[Task data Boundary: Start]

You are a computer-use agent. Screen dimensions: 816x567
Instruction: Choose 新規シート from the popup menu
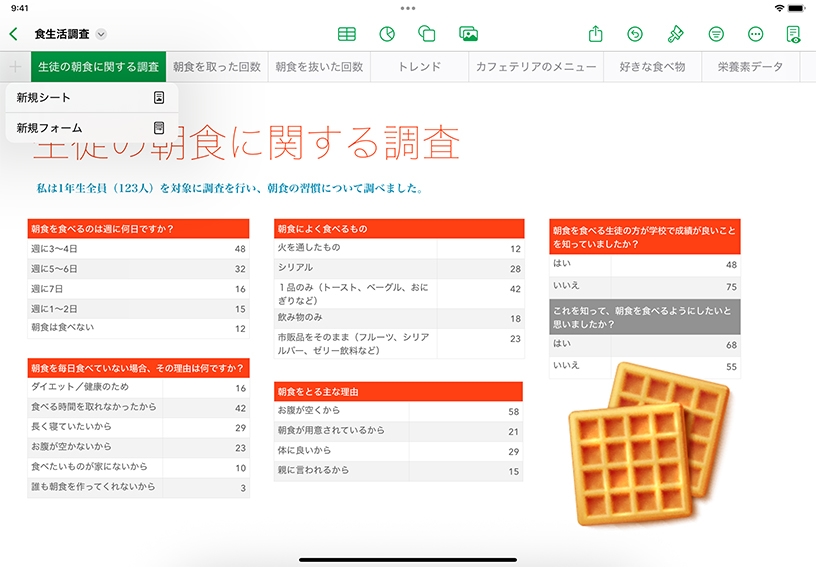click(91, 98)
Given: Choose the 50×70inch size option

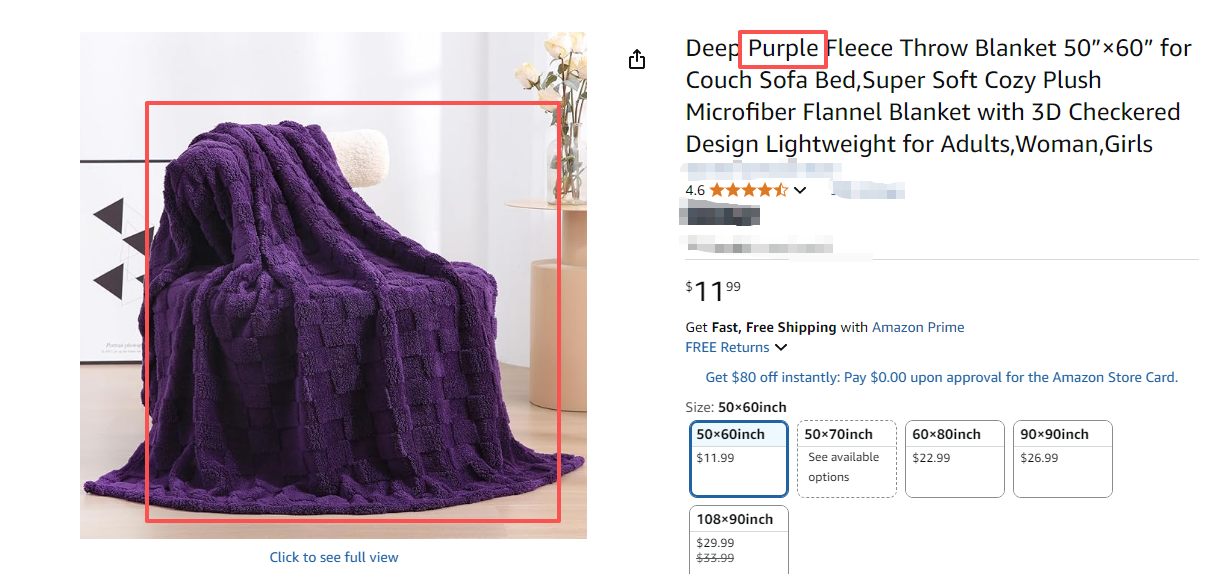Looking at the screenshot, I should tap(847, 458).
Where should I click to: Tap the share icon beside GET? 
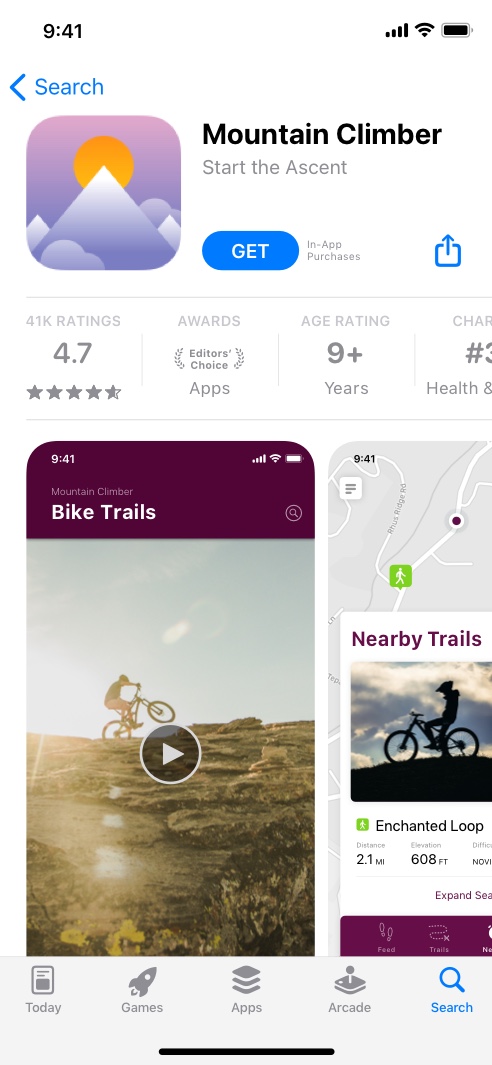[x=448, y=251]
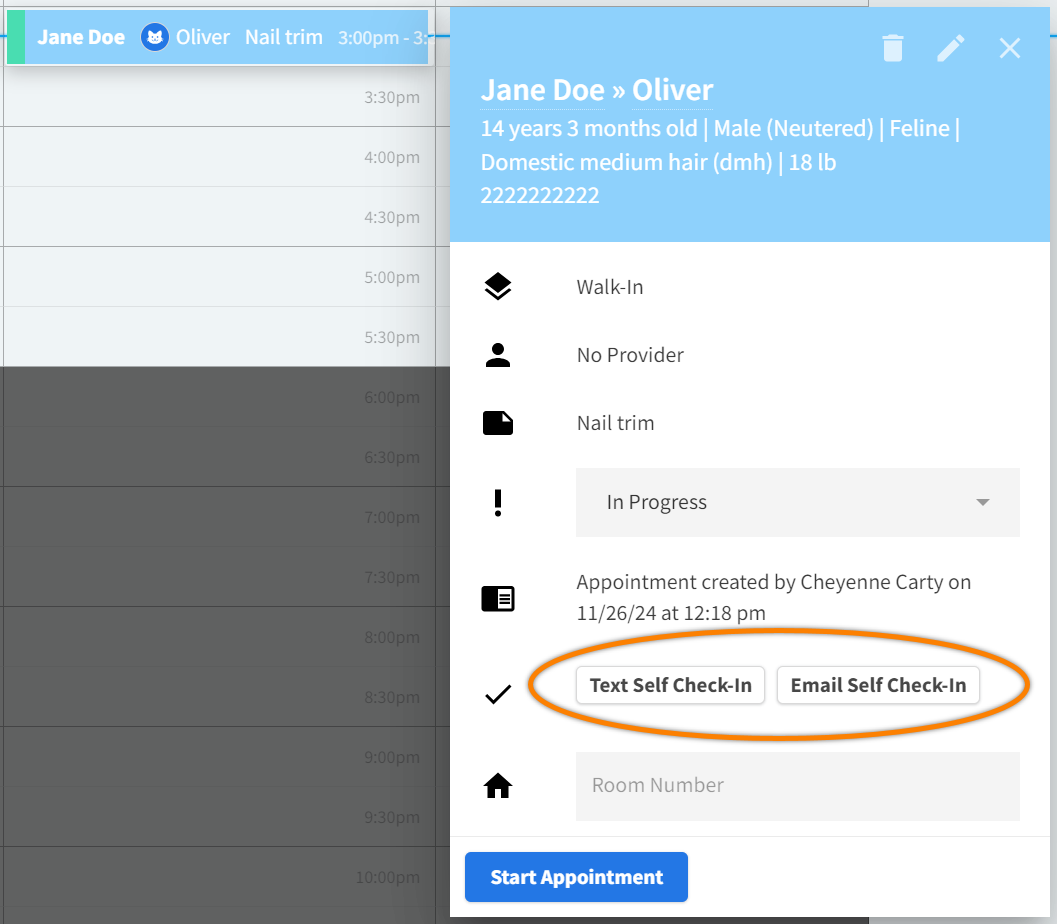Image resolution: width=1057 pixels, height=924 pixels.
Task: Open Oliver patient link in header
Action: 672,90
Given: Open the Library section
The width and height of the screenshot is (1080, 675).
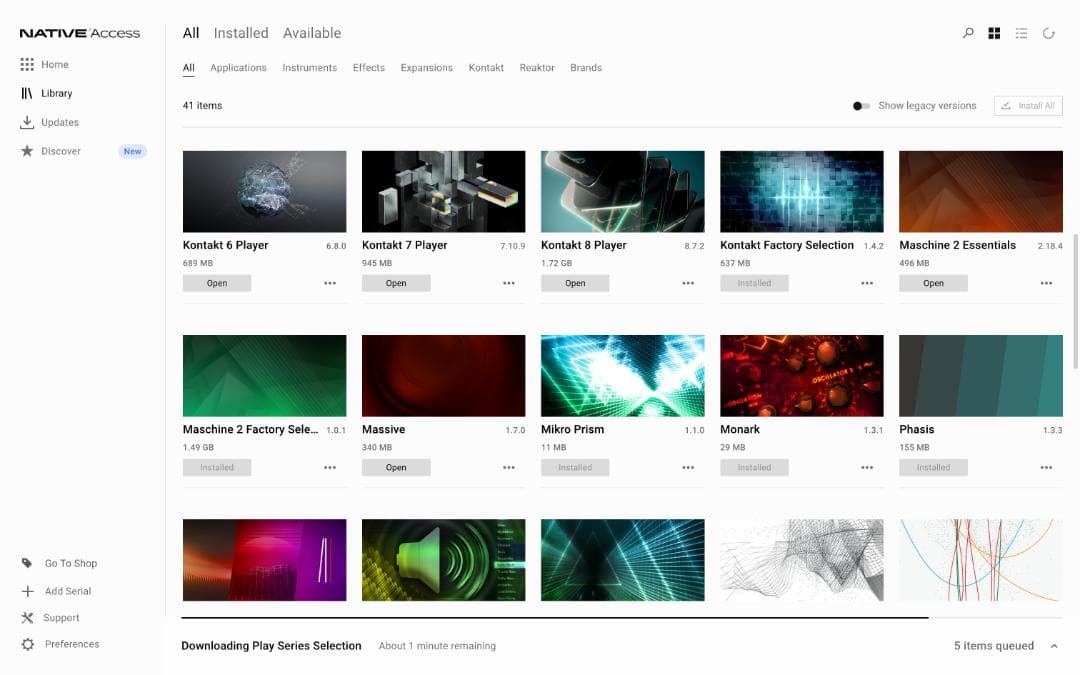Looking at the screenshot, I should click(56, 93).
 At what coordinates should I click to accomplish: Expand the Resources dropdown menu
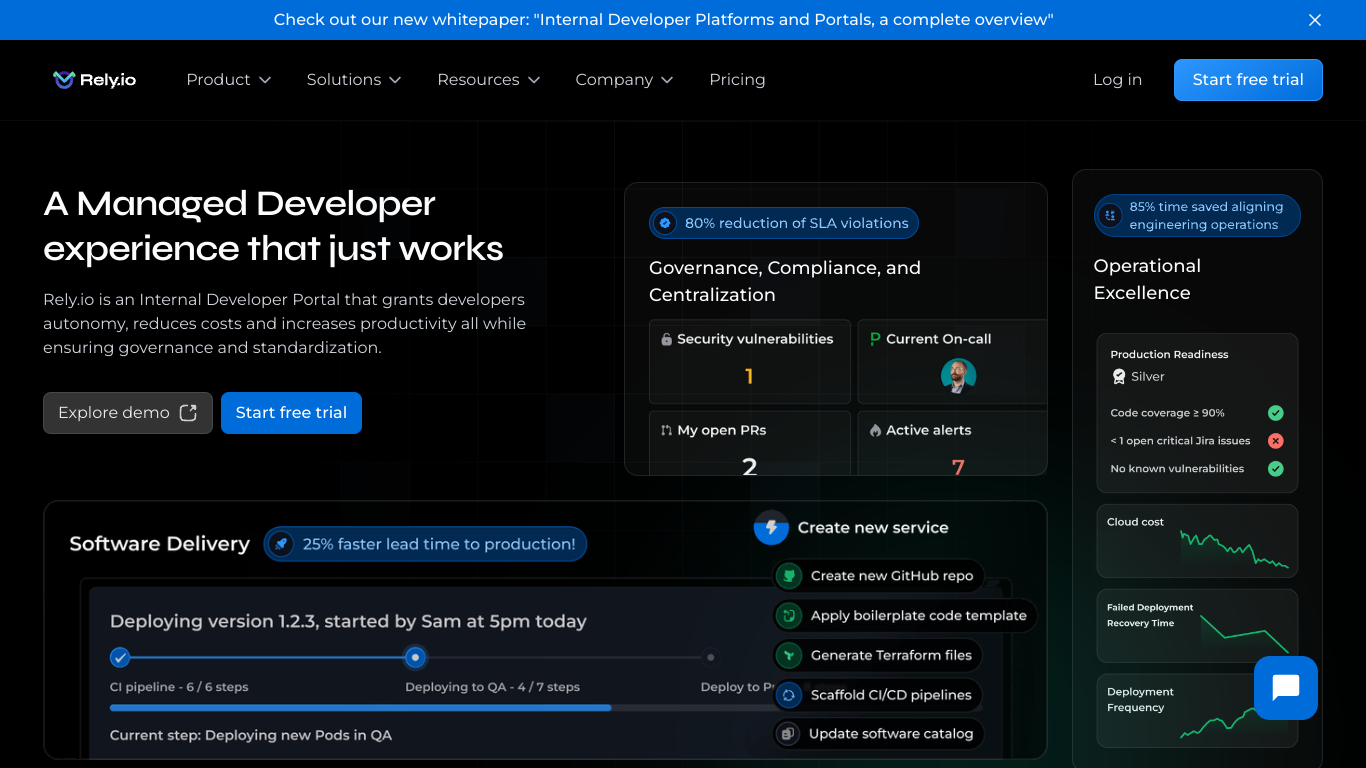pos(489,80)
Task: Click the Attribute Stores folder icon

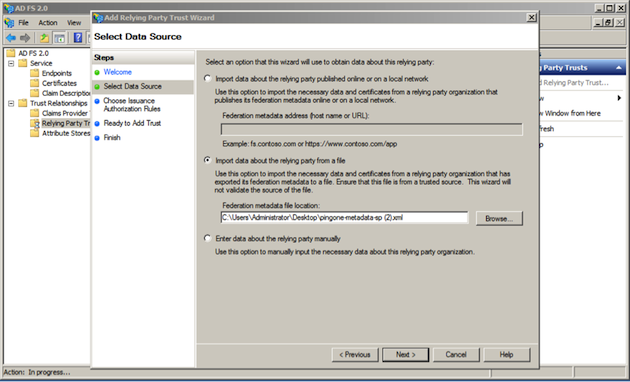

[Task data Boundary: End]

Restate the records above word for word. Skip every picture.

You are a computer-use agent. Screen dimensions: 816x567
Instruction: Choose 新規シート from the popup menu
click(91, 98)
Given: Choose the 50×70inch size option

Looking at the screenshot, I should tap(847, 458).
Where should I click to: Tap the share icon beside GET? 
[x=448, y=251]
Image resolution: width=1057 pixels, height=924 pixels.
Task: Open Oliver patient link in header
Action: 672,90
Given: Open the Library section
The width and height of the screenshot is (1080, 675).
Looking at the screenshot, I should click(56, 93).
 At what coordinates should I click to accomplish: Expand the Resources dropdown menu
pos(489,80)
Task: Click the Attribute Stores folder icon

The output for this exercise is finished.